◆ REQUESTS ◆
1/ List every remark that the passage about the frog hair clips quotes in quotation marks.
2/ According to the passage about the frog hair clips, why was the narrator crushed by the response to the clips?
3/ Carry the passage about the frog hair clips forward from its last line.

◆ QUOTED TEXT ◆
The frogs I referred to were in my hair. They were two of the cutest little green, ceramic frogs you’ve ever seen, and they sat on the ends of little bitty hair clips. They coordinated with my outfit, and I felt cute as a button. I wanted him to see the beauty and whimsy in my heart.

“Yeah, if they were on my two-year-old daughter,” came his harsh response.

Perhaps I shouldn’t have expected a man to be enthusiastic about hair clips, but I didn’t realize that at the time. I was crushed by his response. Those words stirred up years of feeling inadequate.

When I was younger, I had been badly bullied.

Cruel words assaulted my ears and burned into my soul, and I remembered every one of them:

  • I remembered the little boy in elementary school who said, “If looks didn’t matter, I could have been dating Jamie.”
  • I remembered the cutting words of the teenage boy who said, “If you want to punish Jamie, make her look in the mirror.”

◆ INFORMATION SHOWN ◆
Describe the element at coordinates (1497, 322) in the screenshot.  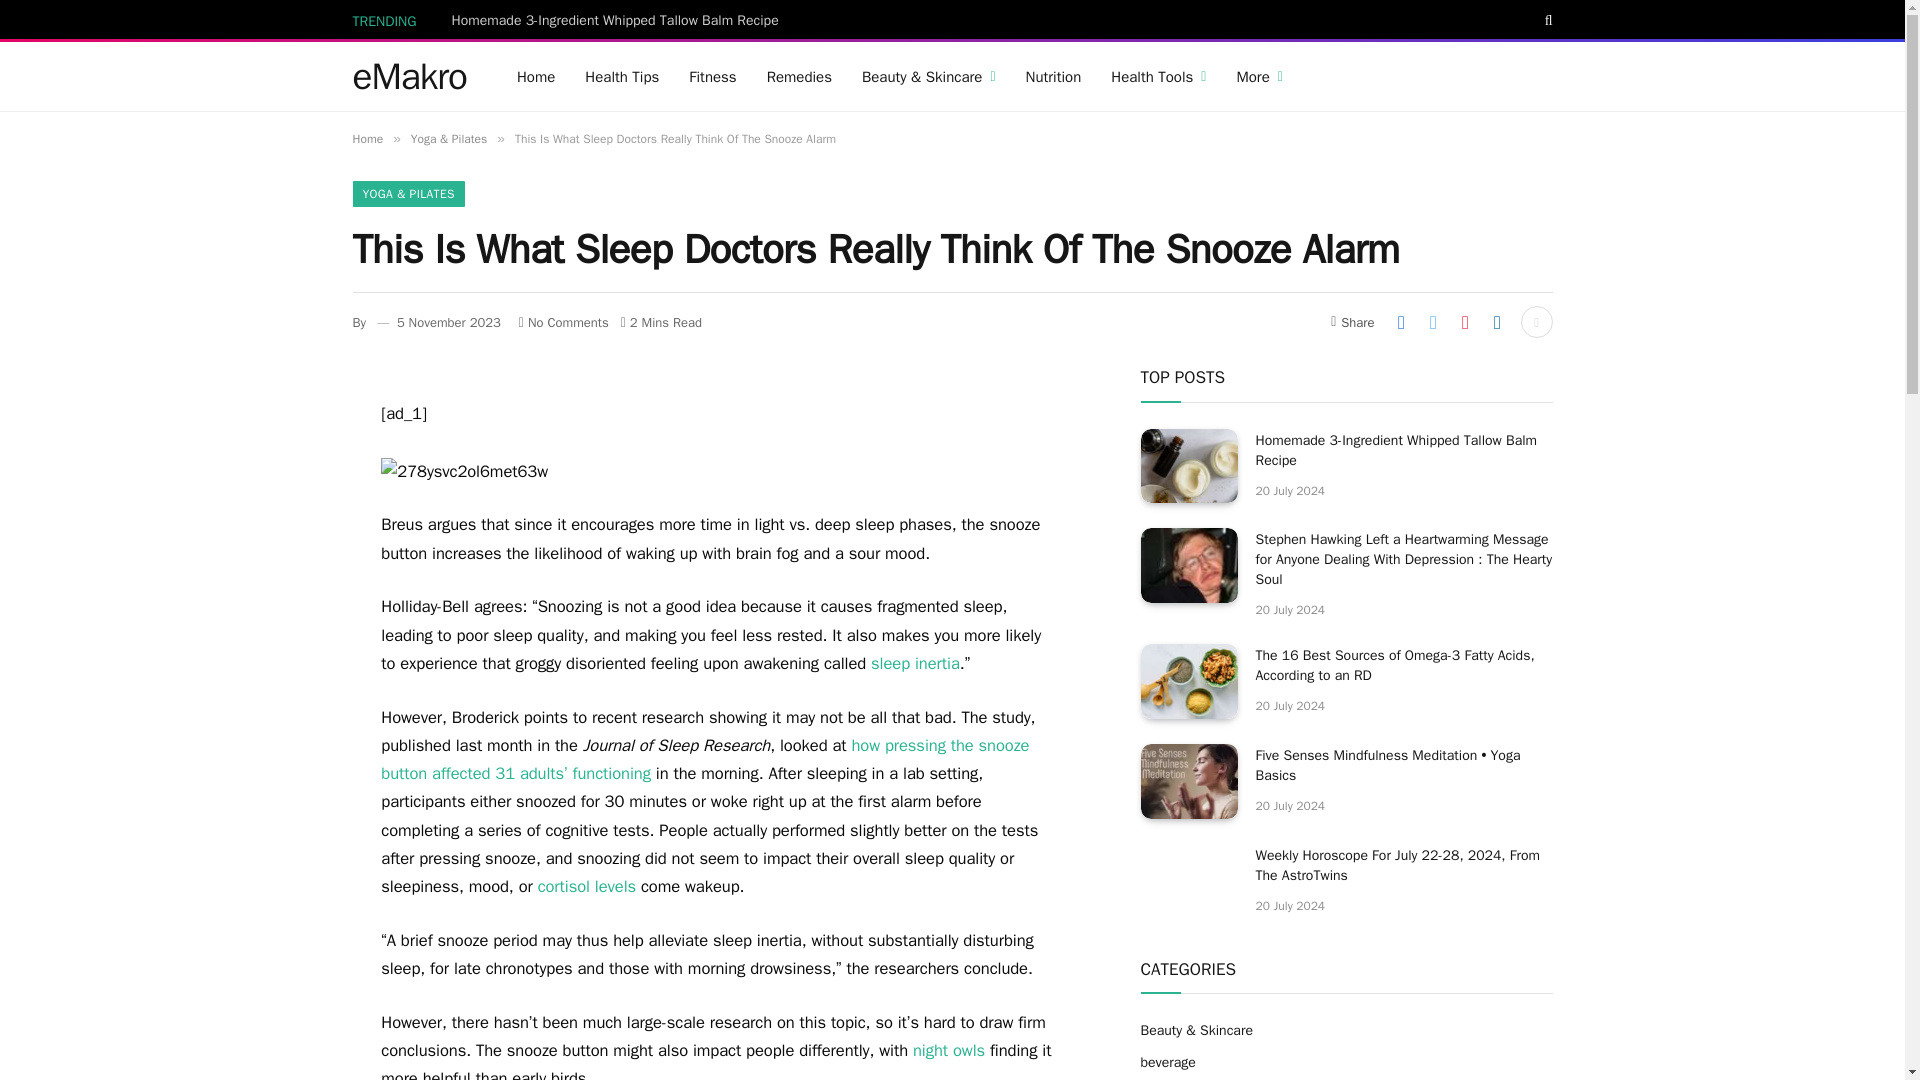
I see `Share on LinkedIn` at that location.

◆ FINAL ANSWERS ◆
1/
1. "Yeah, if they were on my two-year-old daughter."
2. "If looks didn't matter, I could have been dating Jamie."
3. "If you want to punish Jamie, make her look in the mirror."

2/ The response stirred up years of feeling inadequate. When younger, the narrator had been badly bullied and remembered every one of the cruel words.

3/
  • I remembered girls in the locker room who stole my clothes, didn’t invite me to parties, and openly mocked me in class and on the school bus.
  • I remembered the nights I cried myself to sleep and the suicidal thoughts I battled.
  • I remembered the hopelessness and despair of years of trying to fit in—trying, trying—to be good enough, pretty enough, funny enough.

Anything to be loved; anything to be accepted for who I was.

The memories hurt, and I had had enough. So I drew a line in the sand—a dark line.

My battered soul could tolerate no more. I resolved to no longer open my heart to others or provide any opportunity for others to hurt me. I believed that if I could withdraw into a dark place, I would be safe within the shadows.

Later, when I was alone (so as not to let my friend know how much his words hurt me) …

  • I sadly took the frog clips out of my hair.
  • I also took the hair bows, scarves, and headbands out of my wardrobe.
  • I got rid of my sparkly makeup and glittery hair gel—things that used to bring the sparkle out in my personality.

I no longer felt whimsical or beautiful, so I went down to the basics and didn’t look back … until 15 years had passed.

Fifteen years of looking at other women and thinking, “I’m not pretty like you.”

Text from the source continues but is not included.